An awesome question came up in Monday’s session at SpeechTEK 2018: how do we measure human parity areas of AI and speech interaction? I was caught off guard a bit but it made me think.
For speech transcription, reaching or exceeding human parity is easier to measure. Is the Word Error Rate (WER) of the technology better than a human doing the same task? Other criteria can be added such as the time to complete the task or the amount of times someone can listen to a recording. But what about other areas of voice interaction?
For Natural Language Understanding, we can derive a test to see if the system is as good as humans in determining the intent and entities of a given command. Maybe we come up with a list of 1000 ways to ask for something and then see how people vs machines compare. But it starts to get sketchier…

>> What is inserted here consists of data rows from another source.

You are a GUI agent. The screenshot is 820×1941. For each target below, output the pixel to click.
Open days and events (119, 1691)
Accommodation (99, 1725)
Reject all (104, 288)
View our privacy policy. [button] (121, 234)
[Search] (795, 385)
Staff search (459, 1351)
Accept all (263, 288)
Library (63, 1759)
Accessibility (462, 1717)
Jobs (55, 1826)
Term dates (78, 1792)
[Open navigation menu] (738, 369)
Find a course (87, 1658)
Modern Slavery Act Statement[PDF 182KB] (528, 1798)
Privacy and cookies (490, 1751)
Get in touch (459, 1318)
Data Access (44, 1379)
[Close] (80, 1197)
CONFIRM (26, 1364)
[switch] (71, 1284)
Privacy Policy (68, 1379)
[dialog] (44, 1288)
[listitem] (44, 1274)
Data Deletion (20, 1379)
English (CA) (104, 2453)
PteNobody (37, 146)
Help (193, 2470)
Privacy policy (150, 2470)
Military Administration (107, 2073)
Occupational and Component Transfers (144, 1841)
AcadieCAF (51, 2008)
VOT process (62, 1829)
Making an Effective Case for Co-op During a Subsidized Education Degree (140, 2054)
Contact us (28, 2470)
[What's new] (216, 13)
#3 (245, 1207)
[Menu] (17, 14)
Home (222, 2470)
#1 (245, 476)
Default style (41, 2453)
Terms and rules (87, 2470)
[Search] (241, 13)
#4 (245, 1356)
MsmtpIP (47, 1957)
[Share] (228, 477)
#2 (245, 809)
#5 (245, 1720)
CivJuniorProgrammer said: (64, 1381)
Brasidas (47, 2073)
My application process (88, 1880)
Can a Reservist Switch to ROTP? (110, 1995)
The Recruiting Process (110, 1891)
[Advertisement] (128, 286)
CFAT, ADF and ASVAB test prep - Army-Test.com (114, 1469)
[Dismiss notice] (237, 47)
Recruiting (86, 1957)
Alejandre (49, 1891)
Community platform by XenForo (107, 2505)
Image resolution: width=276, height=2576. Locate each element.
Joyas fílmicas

What about emotion detection? What about voice biometrics?
We can probably infer that machines will be able to pick up and decipher audio much better than us but at some point, if they are as good at detecting emotions, can we really tell if they are better at detecting emotions?
Maybe this is a place where we can see the first signs of the Singularity? We won’t really be able to assess whether the machine is doing a better job or as good a job at us. One could imagine that machines could run a huge experiment testing different responses and gauging emotional reaction and then being better able to predict, for example, whether a joke will be funny and hone to a specific audience. It’s not clear.